We have employed an acute explant system of the rat hypothalamus in vitro, as previously described, to examine the role of calcium and calmodulin in the release of corticotrophin-releasing hormone-41 (CRH-41). Release of CRH-41, as determined by radioimmunoassay, was stimulated in a dose-dependent manner by the membrane-depolarizing agents KCl and veratridine. Stimulation was also observed with the calcium ionophore A23187. The calcium channel blocker verapamil (1–100 μmol/l) inhibited both KCl-and veratridine-induced release in a dose-dependent manner (maximum inhibition of 75% and 60% respectively), thus providing further evidence that calcium entry is required for secretion of CRH-41 following membrane depolarization. Trifluoperazine (1–100 μmol/1), an inhibitor of calmodulin—calcium interaction, decreased both KCl- and veratridine-evoked CRH-41 secretion in a dose-dependent fashion (maximum inhibition of 50% and 30% respectively). Similarly, phenytoin, a calmodulin-dependent kinase inhibitor, in the concentration range of 1–100 μmol/1, also decreased depolarization-induced CRH-41 release in a dose-dependent manner. The basal release of CRH-41 was unaffected by either treatment.

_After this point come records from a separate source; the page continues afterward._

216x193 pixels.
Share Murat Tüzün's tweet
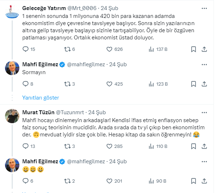pyautogui.click(x=204, y=146)
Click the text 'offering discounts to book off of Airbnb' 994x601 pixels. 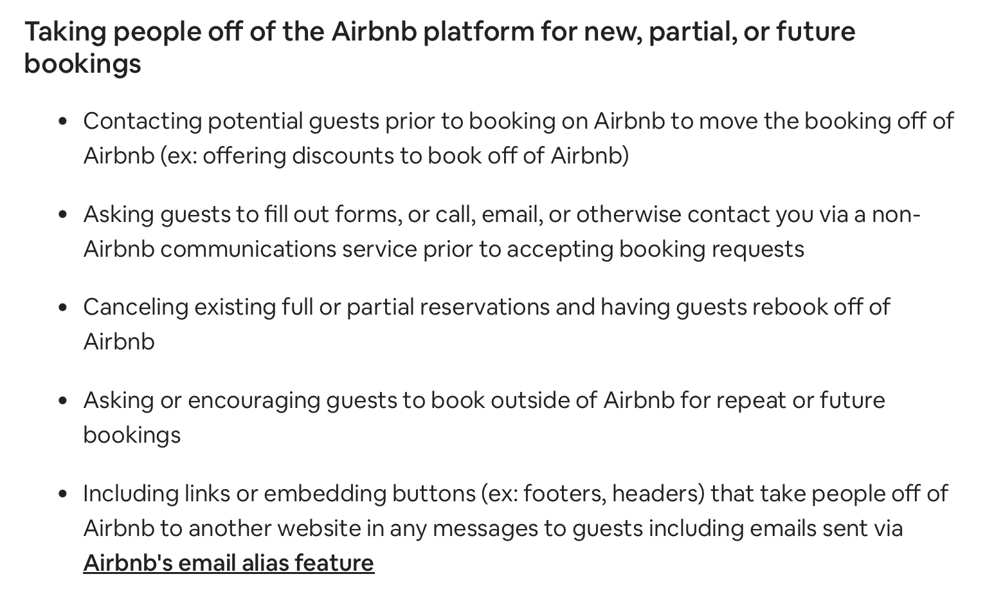413,156
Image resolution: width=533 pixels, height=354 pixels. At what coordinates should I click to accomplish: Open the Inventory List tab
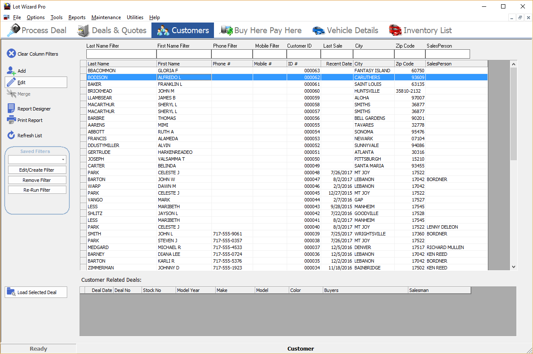click(420, 30)
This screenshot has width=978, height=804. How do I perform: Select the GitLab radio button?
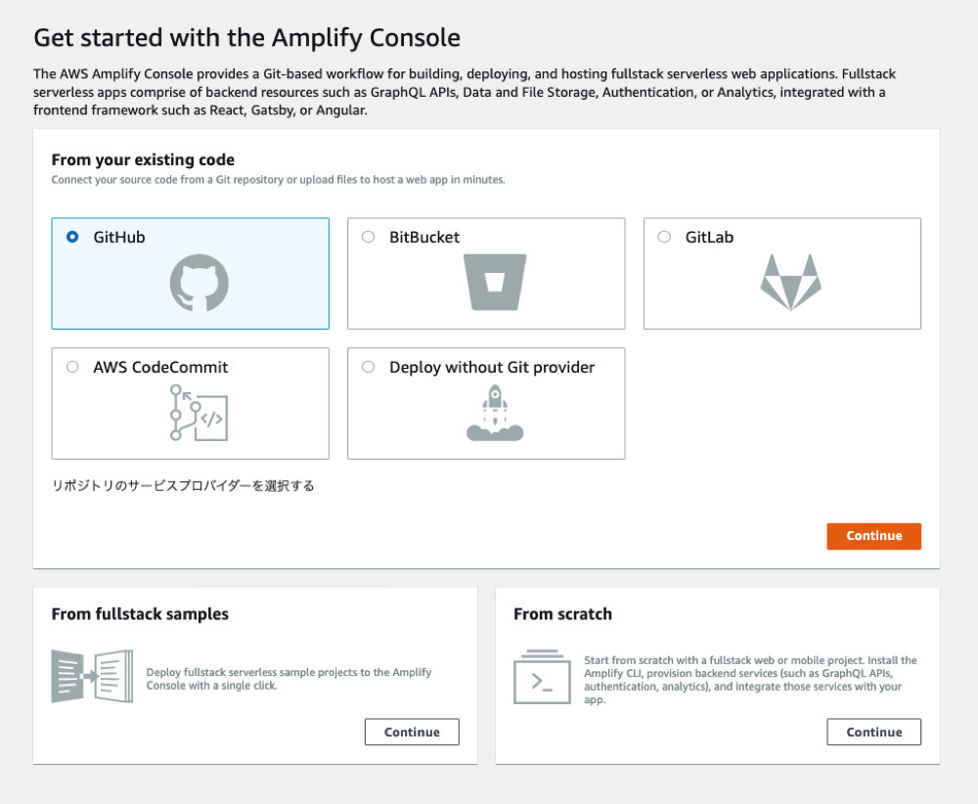[x=664, y=237]

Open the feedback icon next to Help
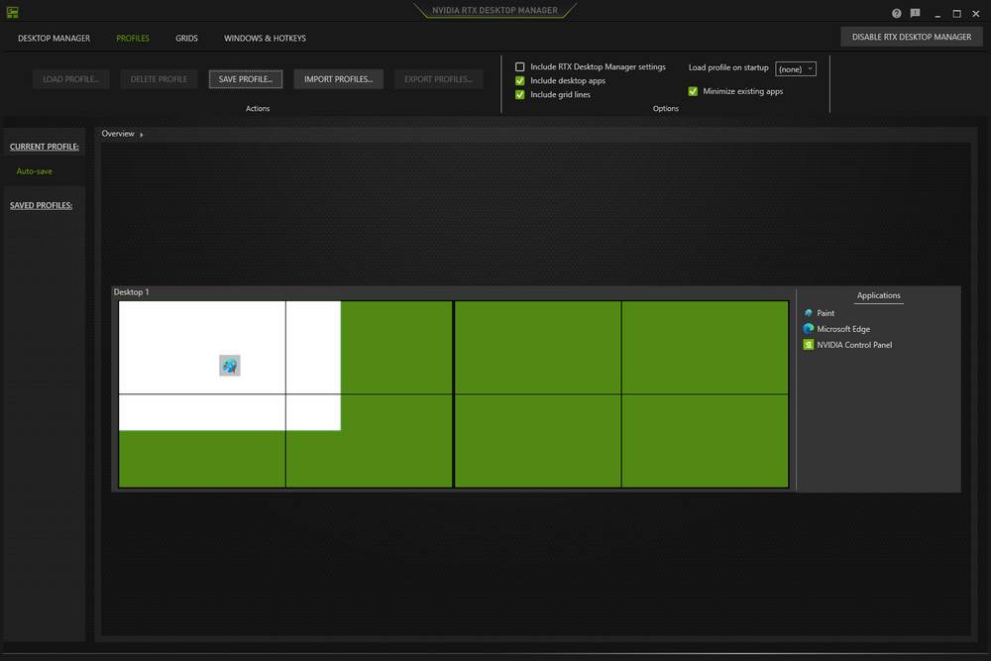tap(914, 13)
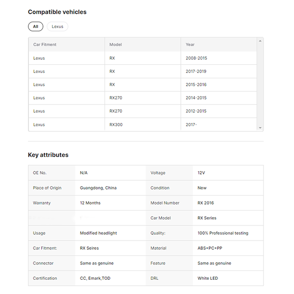Image resolution: width=294 pixels, height=294 pixels.
Task: Click the 2015-2016 year cell
Action: (196, 85)
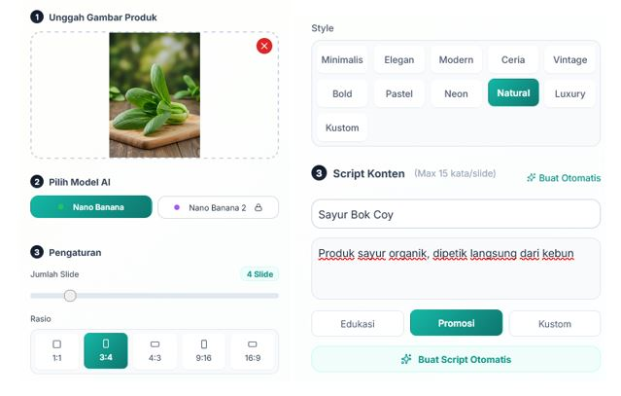Screen dimensions: 621x396
Task: Switch script type to Promosi
Action: (x=456, y=323)
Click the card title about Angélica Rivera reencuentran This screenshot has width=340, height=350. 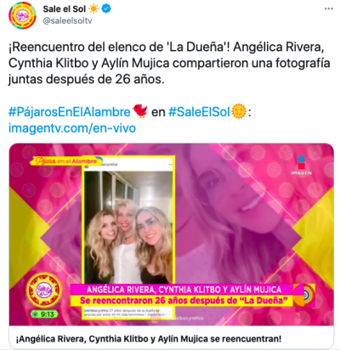[149, 339]
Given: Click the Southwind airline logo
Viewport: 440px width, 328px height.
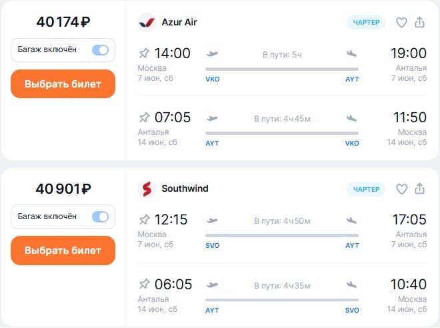Looking at the screenshot, I should coord(147,189).
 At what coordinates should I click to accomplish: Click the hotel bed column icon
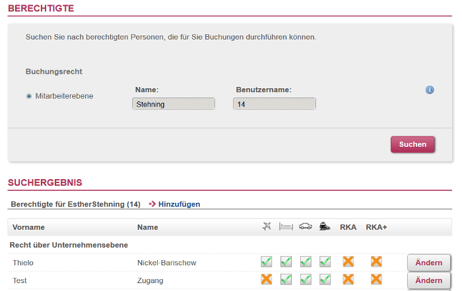(x=286, y=226)
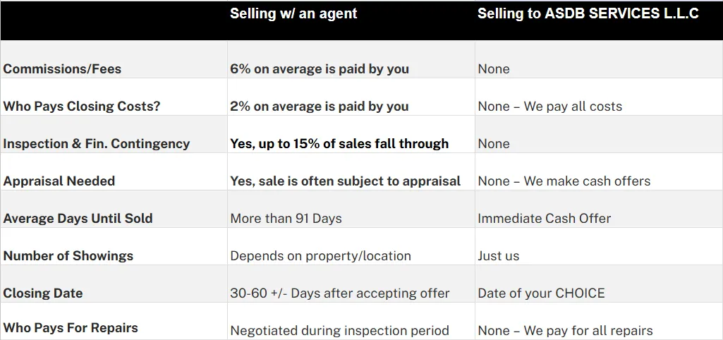Click the 'More than 91 Days' cell
The image size is (723, 340).
(x=286, y=218)
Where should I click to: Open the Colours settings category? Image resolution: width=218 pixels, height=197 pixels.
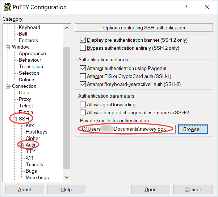click(x=27, y=79)
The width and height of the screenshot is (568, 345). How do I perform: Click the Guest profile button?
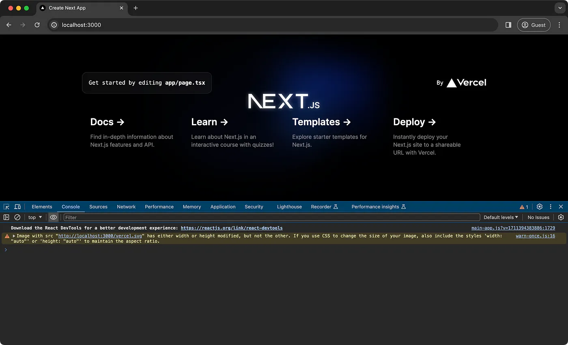click(534, 25)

Finally, both calmodulin inhibitors (10 μmol/l) decreased CRH-41 release induced by the calcium ionophore A23187 (10 μmol/l).

These data provide evidence for the role of calcium in membrane depolarization-induced stimulus-secretion coupling of rat hypothalamic CRH-41. Furthermore, inhibition of the stimulatory responses by two separate classes of calmodulin inhibitors suggests a role for calmodulin, at least in part, in this process.